• [EXERCISE MATERIALS]:
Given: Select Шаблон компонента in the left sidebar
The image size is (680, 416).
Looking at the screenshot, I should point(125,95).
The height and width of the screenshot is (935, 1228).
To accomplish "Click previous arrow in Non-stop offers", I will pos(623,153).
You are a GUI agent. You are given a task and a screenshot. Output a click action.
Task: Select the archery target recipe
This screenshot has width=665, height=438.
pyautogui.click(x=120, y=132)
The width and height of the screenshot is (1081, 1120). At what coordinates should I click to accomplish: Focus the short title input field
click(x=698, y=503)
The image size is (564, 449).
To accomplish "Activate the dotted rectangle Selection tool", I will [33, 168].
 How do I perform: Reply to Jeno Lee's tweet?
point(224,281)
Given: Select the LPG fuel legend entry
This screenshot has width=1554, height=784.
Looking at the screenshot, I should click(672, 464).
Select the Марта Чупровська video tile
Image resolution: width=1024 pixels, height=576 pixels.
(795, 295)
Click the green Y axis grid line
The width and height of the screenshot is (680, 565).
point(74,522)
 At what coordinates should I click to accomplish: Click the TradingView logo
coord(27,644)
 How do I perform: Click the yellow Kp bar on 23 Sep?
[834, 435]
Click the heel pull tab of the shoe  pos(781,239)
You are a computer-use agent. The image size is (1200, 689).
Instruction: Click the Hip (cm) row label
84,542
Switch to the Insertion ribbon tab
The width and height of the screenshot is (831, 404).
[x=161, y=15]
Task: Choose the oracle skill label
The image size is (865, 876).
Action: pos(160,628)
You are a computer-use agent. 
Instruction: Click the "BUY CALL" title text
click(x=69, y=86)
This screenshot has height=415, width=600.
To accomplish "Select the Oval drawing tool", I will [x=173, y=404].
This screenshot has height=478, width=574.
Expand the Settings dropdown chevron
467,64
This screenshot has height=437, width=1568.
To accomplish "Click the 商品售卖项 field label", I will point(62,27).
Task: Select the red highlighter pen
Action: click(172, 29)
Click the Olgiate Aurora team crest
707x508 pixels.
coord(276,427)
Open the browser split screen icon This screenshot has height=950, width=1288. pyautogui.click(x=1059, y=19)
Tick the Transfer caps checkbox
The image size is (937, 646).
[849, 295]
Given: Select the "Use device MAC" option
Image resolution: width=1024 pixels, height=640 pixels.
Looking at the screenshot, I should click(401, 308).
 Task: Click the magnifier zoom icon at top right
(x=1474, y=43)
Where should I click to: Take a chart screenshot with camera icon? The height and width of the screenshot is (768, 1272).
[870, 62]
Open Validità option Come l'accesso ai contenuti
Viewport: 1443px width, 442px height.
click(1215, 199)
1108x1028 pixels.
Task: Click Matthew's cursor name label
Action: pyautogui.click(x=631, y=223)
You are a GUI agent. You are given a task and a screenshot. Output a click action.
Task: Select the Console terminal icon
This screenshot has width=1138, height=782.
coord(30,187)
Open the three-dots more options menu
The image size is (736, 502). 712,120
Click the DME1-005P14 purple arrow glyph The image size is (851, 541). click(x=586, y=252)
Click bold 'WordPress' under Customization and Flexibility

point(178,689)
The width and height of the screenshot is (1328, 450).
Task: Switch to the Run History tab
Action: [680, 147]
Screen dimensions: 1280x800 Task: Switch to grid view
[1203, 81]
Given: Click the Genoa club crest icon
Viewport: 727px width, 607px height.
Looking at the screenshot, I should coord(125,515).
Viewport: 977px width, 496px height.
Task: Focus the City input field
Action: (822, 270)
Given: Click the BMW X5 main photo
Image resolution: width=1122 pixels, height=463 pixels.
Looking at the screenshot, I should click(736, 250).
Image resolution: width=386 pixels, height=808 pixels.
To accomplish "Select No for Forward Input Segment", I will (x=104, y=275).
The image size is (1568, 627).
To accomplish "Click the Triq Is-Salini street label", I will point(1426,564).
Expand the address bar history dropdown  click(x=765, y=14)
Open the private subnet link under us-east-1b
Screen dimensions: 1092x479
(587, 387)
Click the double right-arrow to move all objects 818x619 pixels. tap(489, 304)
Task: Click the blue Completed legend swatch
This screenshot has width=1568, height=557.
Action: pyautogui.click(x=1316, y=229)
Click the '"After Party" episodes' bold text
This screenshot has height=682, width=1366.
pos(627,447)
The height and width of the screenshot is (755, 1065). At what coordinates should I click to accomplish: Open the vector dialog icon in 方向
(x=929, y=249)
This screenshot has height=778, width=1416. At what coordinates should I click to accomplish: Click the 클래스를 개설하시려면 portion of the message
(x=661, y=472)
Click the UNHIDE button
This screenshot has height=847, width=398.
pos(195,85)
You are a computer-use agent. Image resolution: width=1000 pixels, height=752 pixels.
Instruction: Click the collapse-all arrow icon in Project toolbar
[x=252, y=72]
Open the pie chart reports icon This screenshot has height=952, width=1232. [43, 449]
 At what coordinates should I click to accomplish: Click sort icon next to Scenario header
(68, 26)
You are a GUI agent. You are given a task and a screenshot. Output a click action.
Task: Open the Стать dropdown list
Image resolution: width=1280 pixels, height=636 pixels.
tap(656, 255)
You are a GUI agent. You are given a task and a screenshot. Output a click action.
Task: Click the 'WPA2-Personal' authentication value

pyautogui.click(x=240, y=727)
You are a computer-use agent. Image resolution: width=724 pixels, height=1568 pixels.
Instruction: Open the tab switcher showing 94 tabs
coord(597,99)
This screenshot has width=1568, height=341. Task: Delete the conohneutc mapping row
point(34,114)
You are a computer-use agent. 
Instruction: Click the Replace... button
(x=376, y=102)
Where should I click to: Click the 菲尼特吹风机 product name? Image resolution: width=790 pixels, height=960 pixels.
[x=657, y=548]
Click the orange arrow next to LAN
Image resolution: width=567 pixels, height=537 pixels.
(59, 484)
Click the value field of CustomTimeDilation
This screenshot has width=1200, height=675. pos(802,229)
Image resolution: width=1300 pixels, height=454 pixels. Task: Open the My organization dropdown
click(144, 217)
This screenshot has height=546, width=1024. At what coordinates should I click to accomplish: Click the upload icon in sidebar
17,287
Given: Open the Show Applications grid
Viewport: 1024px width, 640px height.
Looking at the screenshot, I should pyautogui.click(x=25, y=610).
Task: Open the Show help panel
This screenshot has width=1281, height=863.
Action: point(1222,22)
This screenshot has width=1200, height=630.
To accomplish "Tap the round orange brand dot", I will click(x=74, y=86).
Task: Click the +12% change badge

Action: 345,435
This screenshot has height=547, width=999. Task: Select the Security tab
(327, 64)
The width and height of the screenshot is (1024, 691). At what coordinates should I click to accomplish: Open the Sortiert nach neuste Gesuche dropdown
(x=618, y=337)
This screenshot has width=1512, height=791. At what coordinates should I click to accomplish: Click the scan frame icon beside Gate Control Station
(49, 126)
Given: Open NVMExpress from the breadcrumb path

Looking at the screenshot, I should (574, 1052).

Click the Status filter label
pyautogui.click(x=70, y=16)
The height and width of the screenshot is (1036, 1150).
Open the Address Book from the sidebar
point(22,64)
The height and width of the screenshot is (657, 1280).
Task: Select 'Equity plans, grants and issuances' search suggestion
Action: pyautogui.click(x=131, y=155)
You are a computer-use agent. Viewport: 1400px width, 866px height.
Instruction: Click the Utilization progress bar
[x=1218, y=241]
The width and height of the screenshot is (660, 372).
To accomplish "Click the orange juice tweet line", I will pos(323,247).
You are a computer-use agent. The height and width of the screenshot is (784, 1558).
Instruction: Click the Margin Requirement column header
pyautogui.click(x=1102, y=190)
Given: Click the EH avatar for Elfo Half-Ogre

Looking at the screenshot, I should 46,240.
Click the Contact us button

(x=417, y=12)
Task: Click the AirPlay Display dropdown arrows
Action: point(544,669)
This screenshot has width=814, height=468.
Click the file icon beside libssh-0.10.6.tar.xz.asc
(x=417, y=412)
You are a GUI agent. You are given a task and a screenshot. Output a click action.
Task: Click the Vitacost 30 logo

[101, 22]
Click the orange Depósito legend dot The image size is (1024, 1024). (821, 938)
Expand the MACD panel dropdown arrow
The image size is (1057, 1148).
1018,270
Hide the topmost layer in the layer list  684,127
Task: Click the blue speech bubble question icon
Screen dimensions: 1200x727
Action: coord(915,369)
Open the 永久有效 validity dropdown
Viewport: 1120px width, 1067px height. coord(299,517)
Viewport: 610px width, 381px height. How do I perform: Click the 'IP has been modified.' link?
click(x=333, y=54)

• [PROBLEM STATEMENT]: Would you retype the lines above from the one with "Click the UNHIDE button" down to the one with "Open the pie", word for word, both ends included and no other lines?

• [SOLUTION]:
Click the UNHIDE button
This screenshot has height=847, width=398.
pos(195,85)
You are a computer-use agent. Image resolution: width=1000 pixels, height=752 pixels.
Instruction: Click the collapse-all arrow icon in Project toolbar
[x=252, y=72]
Open the pie chart reports icon This screenshot has height=952, width=1232. [43, 449]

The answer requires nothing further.